Task to complete: Give back, exactly and with nothing added, the lines that run from the one containing "Instruction: Select the 财务 tab" to the final line below.

Given entries:
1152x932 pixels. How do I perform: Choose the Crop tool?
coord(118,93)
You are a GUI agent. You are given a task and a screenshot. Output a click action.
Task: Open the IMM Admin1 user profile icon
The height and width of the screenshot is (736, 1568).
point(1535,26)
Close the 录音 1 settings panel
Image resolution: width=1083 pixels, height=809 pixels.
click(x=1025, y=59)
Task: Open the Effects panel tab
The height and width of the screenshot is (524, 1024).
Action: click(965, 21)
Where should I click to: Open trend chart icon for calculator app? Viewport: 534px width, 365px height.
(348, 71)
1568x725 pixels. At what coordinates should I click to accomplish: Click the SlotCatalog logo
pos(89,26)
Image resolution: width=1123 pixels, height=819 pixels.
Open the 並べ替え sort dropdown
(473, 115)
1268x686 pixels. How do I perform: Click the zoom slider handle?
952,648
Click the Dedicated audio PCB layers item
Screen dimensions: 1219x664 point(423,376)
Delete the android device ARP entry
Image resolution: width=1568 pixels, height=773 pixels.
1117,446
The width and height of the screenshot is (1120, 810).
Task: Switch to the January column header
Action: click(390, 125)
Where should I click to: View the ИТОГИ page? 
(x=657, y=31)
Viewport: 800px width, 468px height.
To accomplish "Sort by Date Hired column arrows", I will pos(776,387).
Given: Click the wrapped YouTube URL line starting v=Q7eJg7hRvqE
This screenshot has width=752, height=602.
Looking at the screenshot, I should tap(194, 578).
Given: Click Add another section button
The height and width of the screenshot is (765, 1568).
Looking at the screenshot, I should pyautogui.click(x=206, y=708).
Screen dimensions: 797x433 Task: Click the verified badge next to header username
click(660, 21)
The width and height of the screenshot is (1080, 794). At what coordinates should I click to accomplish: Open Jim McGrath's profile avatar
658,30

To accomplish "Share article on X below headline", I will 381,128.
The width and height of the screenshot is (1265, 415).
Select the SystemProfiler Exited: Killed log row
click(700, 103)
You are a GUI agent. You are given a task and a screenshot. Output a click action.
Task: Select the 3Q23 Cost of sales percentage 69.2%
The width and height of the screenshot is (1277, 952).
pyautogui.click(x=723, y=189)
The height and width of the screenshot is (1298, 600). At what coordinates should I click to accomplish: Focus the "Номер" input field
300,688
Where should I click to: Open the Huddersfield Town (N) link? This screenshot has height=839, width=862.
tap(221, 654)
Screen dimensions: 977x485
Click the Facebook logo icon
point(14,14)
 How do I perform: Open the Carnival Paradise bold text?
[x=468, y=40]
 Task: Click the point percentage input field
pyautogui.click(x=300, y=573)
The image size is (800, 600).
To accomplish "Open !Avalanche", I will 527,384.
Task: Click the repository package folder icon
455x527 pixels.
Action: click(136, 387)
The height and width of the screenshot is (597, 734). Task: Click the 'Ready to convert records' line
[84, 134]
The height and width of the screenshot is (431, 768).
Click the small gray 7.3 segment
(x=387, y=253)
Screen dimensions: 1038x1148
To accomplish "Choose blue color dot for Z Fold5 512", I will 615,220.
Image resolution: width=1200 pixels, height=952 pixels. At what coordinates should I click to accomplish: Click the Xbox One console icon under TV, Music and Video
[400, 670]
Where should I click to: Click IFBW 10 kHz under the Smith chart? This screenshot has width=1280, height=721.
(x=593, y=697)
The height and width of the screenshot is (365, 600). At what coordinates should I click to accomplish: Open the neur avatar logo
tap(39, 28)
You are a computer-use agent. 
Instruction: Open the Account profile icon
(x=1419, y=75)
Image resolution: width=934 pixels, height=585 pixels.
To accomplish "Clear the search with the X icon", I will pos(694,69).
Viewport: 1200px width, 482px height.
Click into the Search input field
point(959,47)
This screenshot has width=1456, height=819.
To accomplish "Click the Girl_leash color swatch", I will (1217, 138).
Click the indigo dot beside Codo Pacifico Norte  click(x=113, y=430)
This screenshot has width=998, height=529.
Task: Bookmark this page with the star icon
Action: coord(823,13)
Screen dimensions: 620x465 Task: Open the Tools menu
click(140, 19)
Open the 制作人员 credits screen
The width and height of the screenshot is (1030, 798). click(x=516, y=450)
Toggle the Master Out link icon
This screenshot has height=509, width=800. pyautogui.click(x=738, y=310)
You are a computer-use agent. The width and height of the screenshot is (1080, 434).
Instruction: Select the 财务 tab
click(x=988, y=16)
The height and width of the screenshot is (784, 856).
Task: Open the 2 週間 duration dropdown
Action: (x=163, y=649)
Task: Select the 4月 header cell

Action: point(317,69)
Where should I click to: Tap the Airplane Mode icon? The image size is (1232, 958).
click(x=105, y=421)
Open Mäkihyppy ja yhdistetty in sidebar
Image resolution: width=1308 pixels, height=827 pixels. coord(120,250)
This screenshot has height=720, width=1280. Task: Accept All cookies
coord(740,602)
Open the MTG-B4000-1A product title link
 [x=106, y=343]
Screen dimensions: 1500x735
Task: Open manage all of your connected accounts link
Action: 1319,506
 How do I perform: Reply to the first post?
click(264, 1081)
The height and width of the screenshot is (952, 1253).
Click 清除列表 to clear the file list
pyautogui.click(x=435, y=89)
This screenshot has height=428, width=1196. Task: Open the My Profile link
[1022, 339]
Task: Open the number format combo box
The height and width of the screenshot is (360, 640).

Output of the exercise:
Instruction: Select the 财务 tab
click(x=988, y=16)
The height and width of the screenshot is (784, 856).
Task: Open the 2 週間 duration dropdown
Action: (x=163, y=649)
Task: Select the 4月 header cell

Action: point(317,69)
Where should I click to: Tap the Airplane Mode icon? The image size is (1232, 958).
click(x=105, y=421)
Open Mäkihyppy ja yhdistetty in sidebar
Image resolution: width=1308 pixels, height=827 pixels. coord(120,250)
This screenshot has height=720, width=1280. Task: Accept All cookies
coord(740,602)
Open the MTG-B4000-1A product title link
 [x=106, y=343]
Screen dimensions: 1500x735
Task: Open manage all of your connected accounts link
Action: 1319,506
 How do I perform: Reply to the first post?
click(264, 1081)
The height and width of the screenshot is (952, 1253).
Click 清除列表 to clear the file list
pyautogui.click(x=435, y=89)
This screenshot has height=428, width=1196. Task: Open the My Profile link
[1022, 339]
Task: Open the number format combo box
The height and width of the screenshot is (360, 640).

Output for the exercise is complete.